But there was one person who hated Tuan with all his heart. He was Juan, a neighbour of Tuan, who lived in the land next to him. A lazy person by nature, Juan hardly put in as much effort to cultivate his land as Tuan did to produce crops in his own. So when the harvest season arrived every year, Juan found that he had very few crops to sell. Tuan on the other hand, earned a handsome profit through the selling of his produces.

One year, Juan could no longer contain his jealousy. Just days before Tuan was to reap his harvest, Juan set fire to his crops at night. Tuan was asleep at this time and it was only the alertness of one of his other neighbours that saved much of his crops from being perished in the deadly flames of the fire that Juan had lighted.


When the flames were doused, Tuan saw which direction the fire had started from.

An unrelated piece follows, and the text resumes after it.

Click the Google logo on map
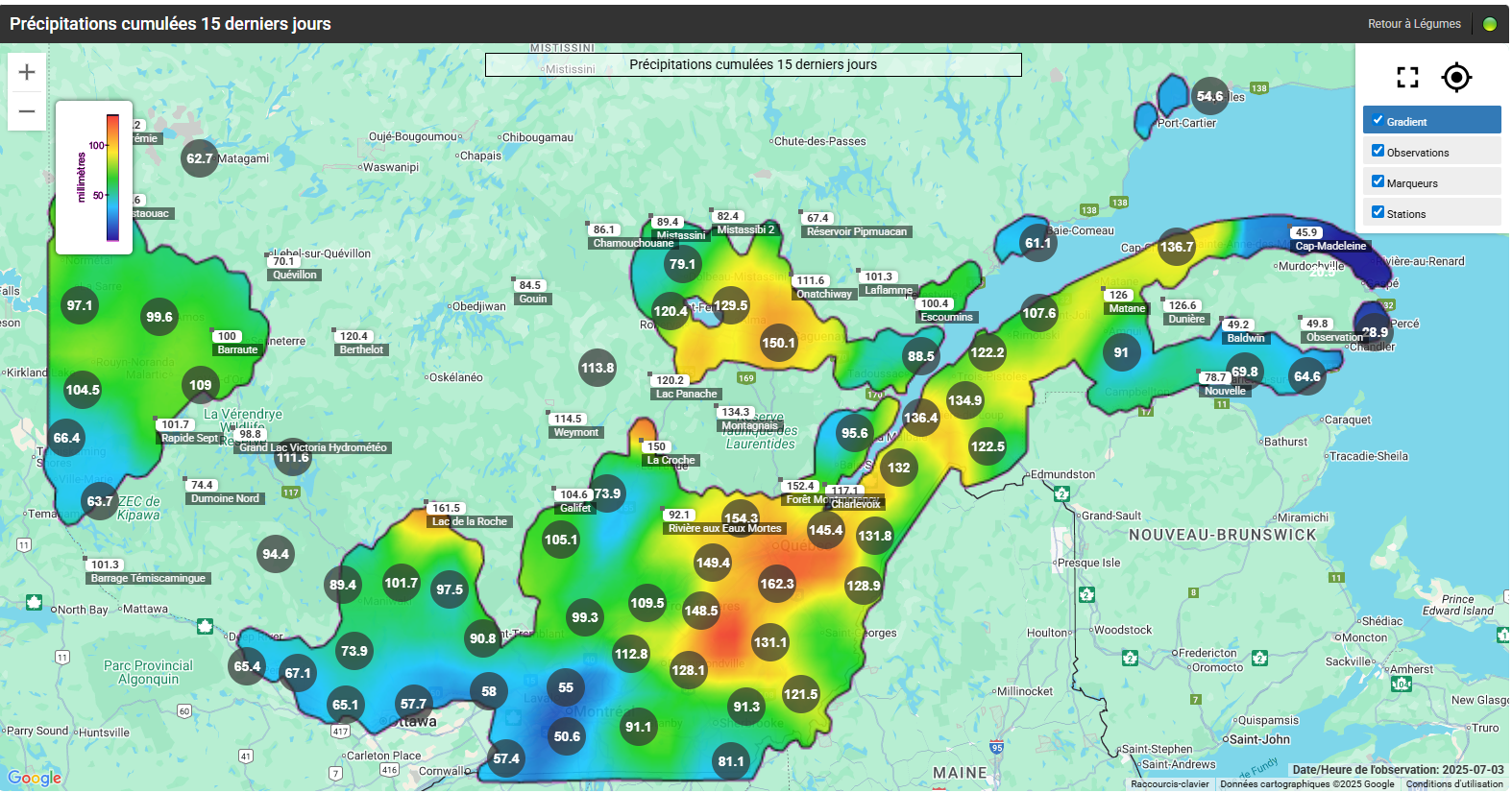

Juan’s animosity towards him was unknown to Tuan. But he let the matters rest and decided to take action only if he saw Juan repeating his dastardly act once again.

That year, Tuan managed to sell the rest of his crops at a good price but he could not make much profit for a good part of his produce had been burnt. He had a heavy heart but he did not like to tell anyone about it.

Only days later, Tuan was awakened by the sound of lamentations. He went out to find a crowd beside Juan’s hut. He rushed to find that Juan’s son had fallen ill. He found that the village doctor was unable to provide a cure to his illness. Tuan knew what he had to do. He untied his own horse and rode it. Then he rushed to the town that was ten miles away and fetched a more experienced doctor who lived there.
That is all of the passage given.